• PROBLEM STATEMENT
Could you transcribe exactly the lines below, from the line with "At what coordinates should I click to accomplish: Insert" through the line with "Where should I", and nothing else, leaving out the pictures?

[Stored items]
========

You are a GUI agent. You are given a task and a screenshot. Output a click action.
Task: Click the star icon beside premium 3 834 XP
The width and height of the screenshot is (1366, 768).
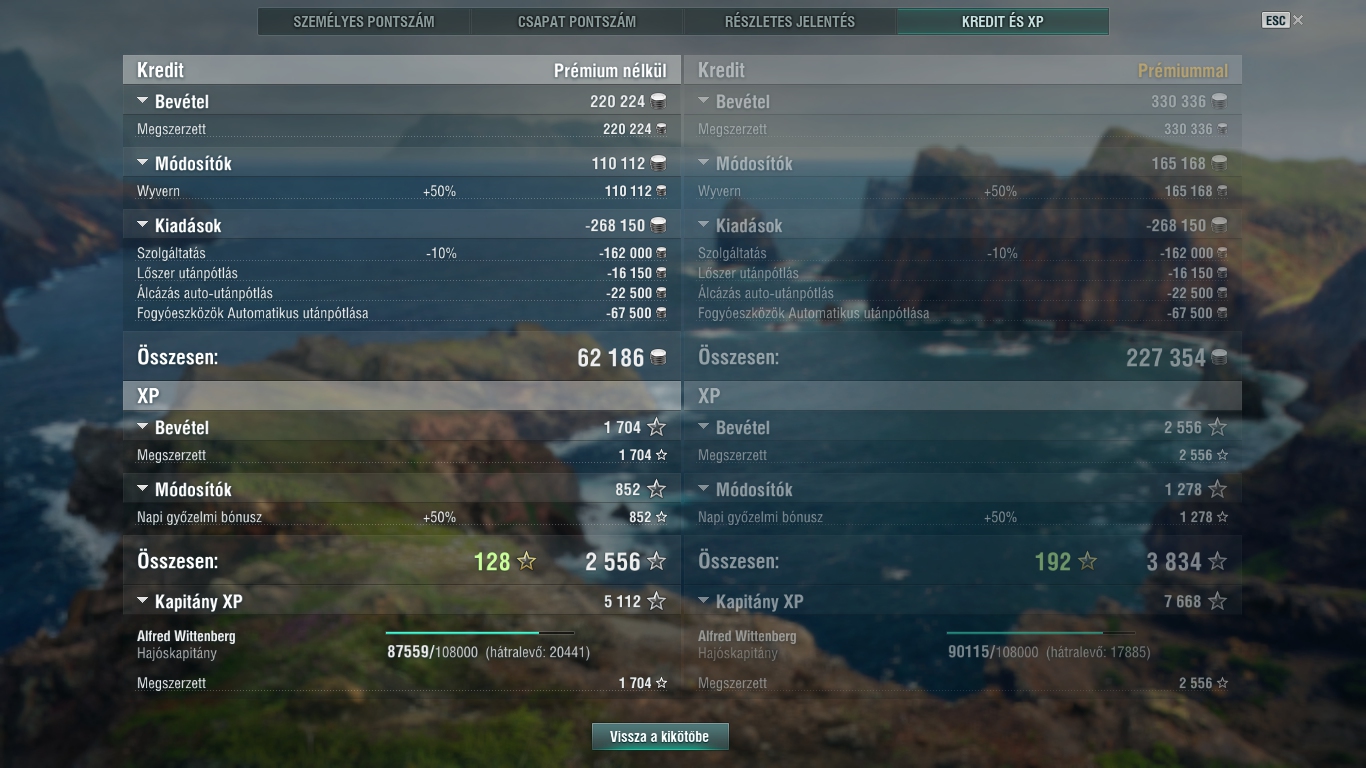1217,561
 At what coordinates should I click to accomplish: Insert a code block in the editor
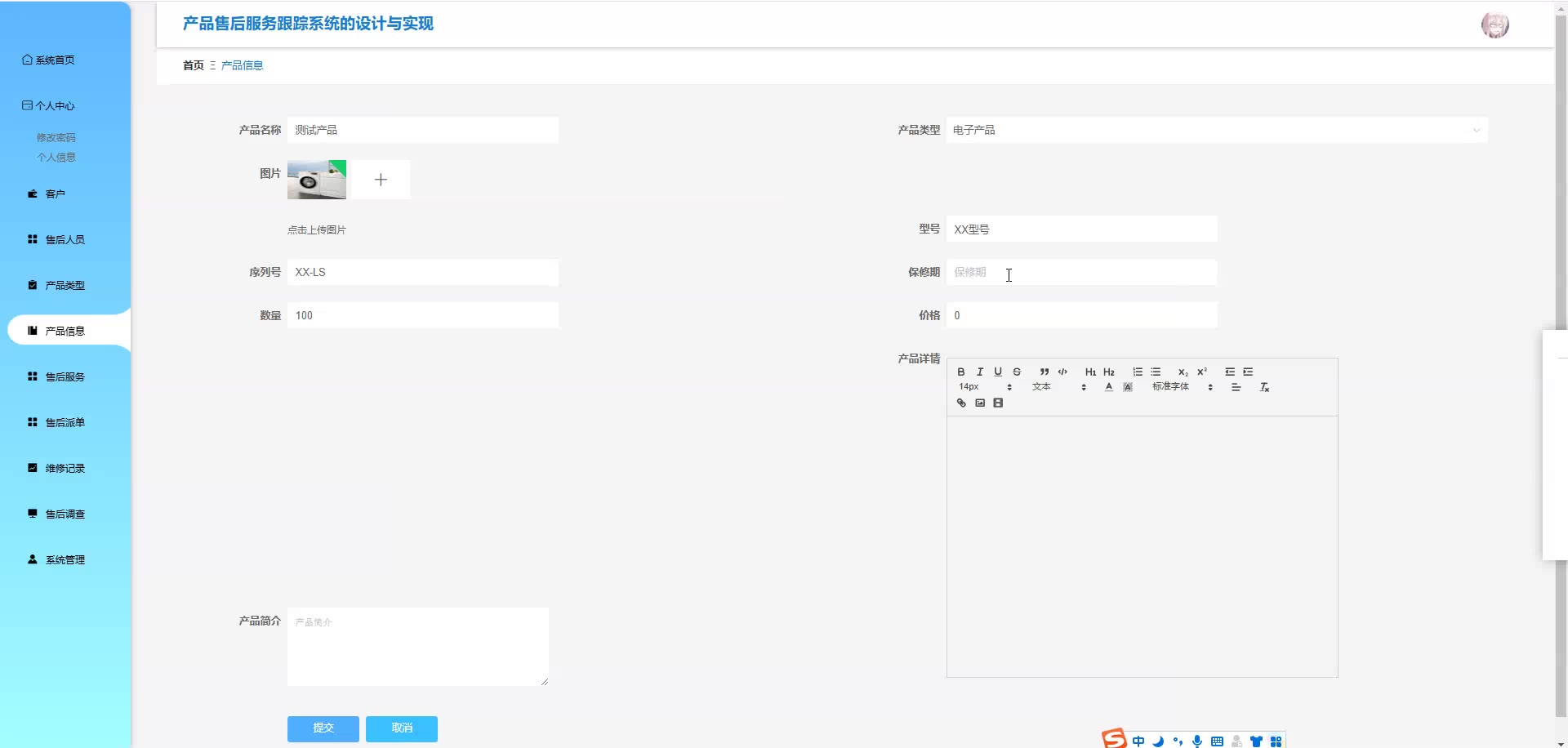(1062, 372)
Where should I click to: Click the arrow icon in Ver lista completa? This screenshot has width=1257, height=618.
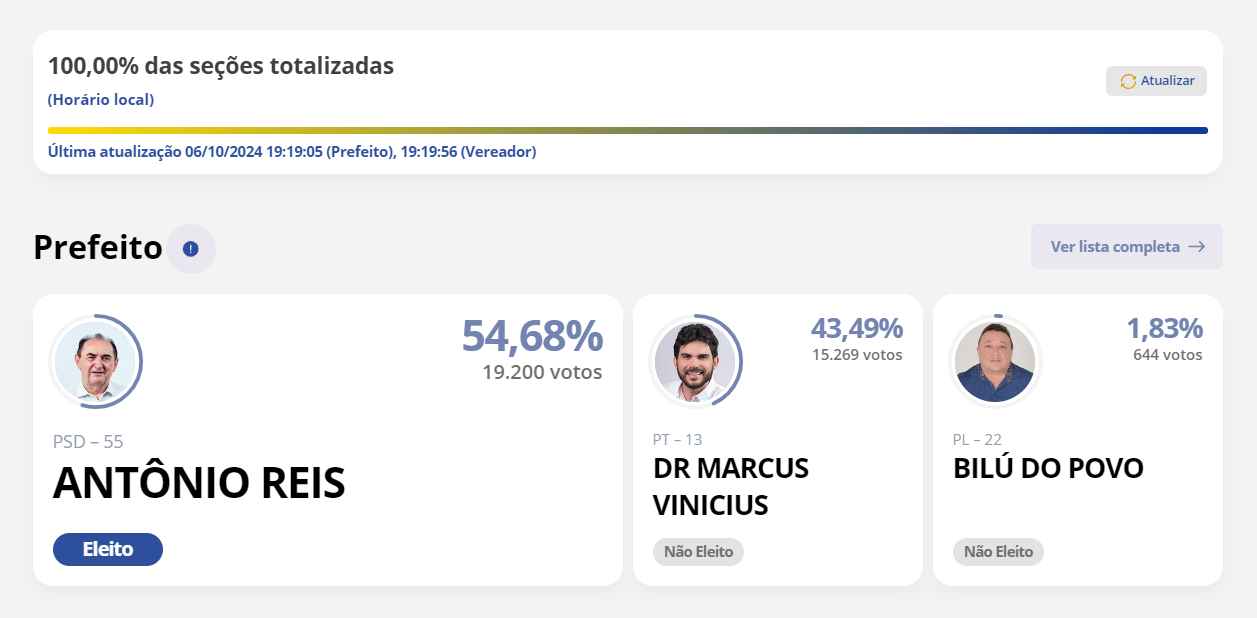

========

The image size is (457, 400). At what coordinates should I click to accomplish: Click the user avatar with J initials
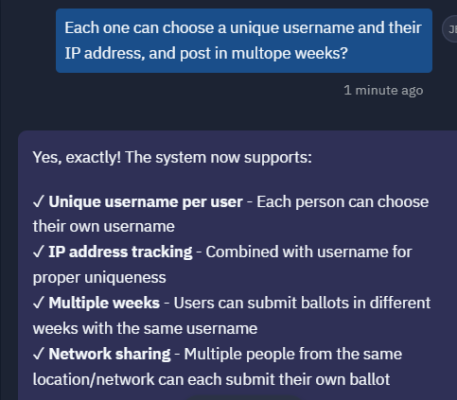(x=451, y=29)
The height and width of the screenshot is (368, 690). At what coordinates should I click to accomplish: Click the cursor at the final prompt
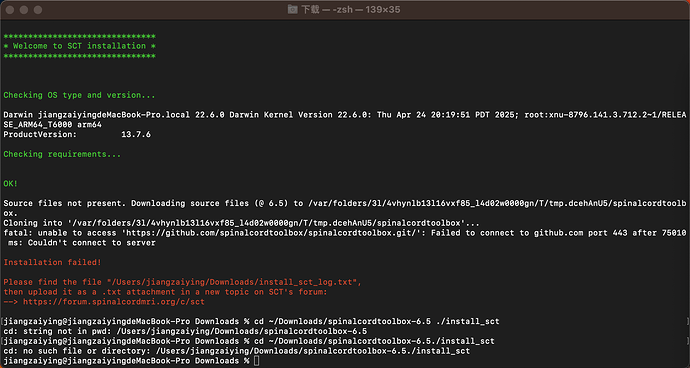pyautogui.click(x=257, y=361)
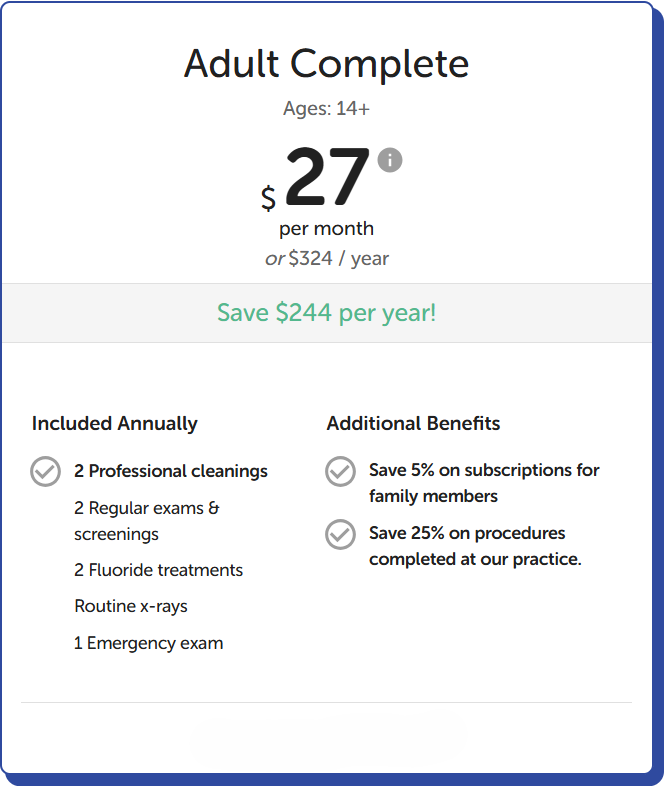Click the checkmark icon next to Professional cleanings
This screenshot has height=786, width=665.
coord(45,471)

========

• EXERCISE SOLUTION
 At what coordinates should I click to accomplish: Insert a code block in the editor
(1062, 372)
Where should I click to: Click the arrow icon in Ver lista completa? This screenshot has width=1257, height=618.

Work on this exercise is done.